I think you need to look at how much times have changed.

The amount of free time that people have has been drastically reduced. Kids start school when they're 5 (and even younger for pre-school). Then they're expected to be in school to get college/university degree, which takes them into their early 20s. Now post-graduate degrees are common, just for entry level jobs. So people aren't even starting their careers until their mid to late 20s.

And since the cost of education has gone up dramatically, teenagers need to have part time jobs throughout the school year, or at the very least summer jobs. And in university you need to take some type of internship, or a summer job that is close to your field of study.

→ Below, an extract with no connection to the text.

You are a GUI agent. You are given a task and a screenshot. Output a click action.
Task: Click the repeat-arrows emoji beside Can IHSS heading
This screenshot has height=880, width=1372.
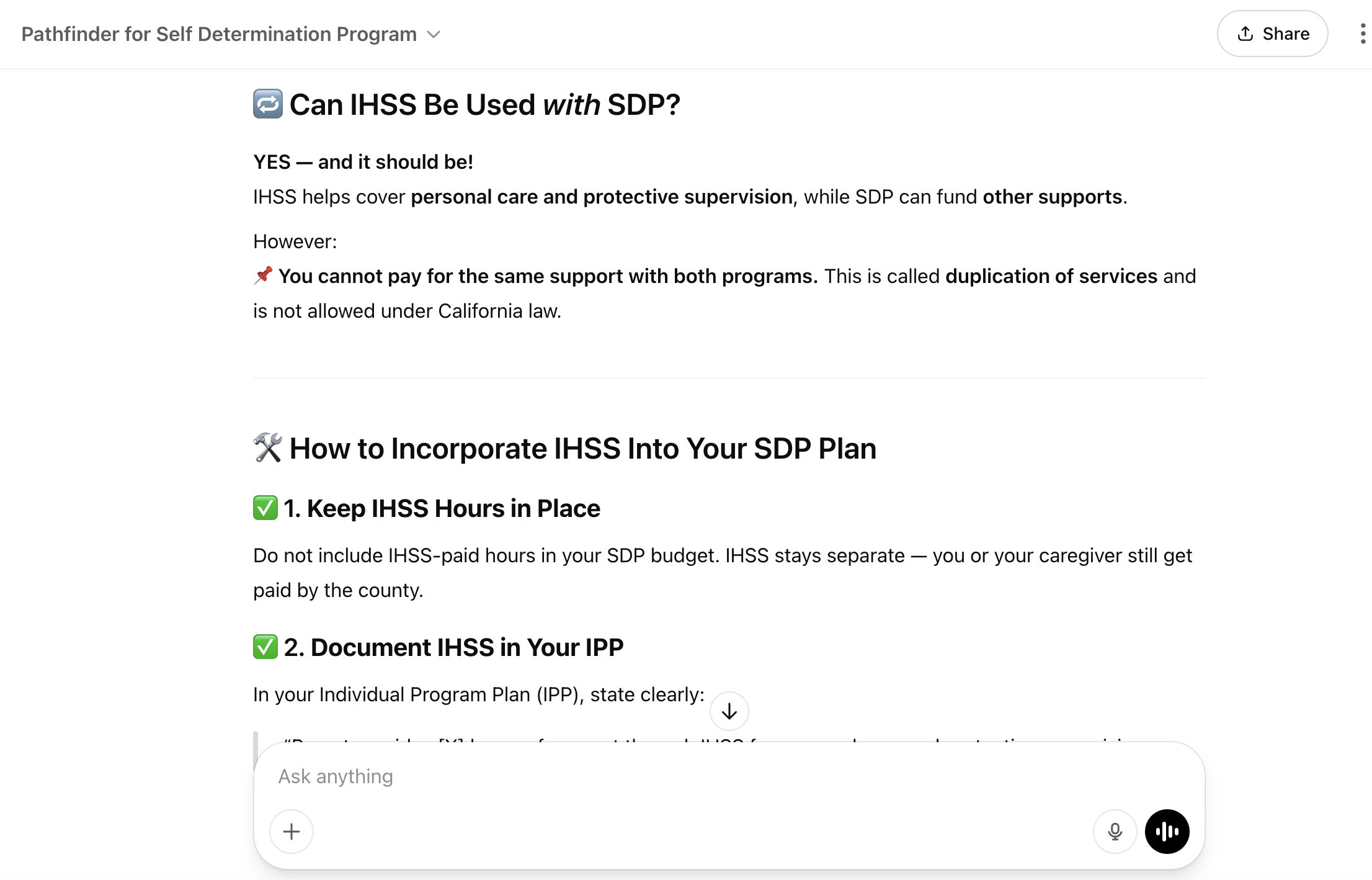pos(268,104)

And mere education isn't enough anymore. Volunteer work has gone from something that is volunteer to something that is basically an unpaid mandatory expectation.

And then students are also expected to have other interests too, like organized sports, which take up a significant amount of free time. Parents now are expected to find ways to fill up their children's free time.

Most families are dual-income. So both parents have spent the whole week working and neither has the time or energy to take on a DIY project. The weekend is one of the few times both parents are free to spend time with their children. And, if you have the money to afford professional help, why wouldn't you take advantage of it?

And then, of course, there is the explosion of entertainment and technology that has become available. Whenever there is free time, kids can fill that up with video games, Netflix and social media. Certainly more 'fun' (or addicting) than taking on a DIY project. And if you're not picking up those skills as a kid, it's hard to pick them up as an adult.

And like the article mentioned, kids are now handier with computers. A baby boomer never needed to spend the time learning Linux when they were a kid. Instead that time could be used to learn traditional DIY skills.

Compare that to a baby boomer where it wasn't uncommon to walk up to a job site without much education, get hired and find a job that you could stick with until you retired. It was more more common for baby boomers to have a single income family. Kids had more free time, and there weren't as many options available to fill that free time. So with that free time, you could pick up DIY skills.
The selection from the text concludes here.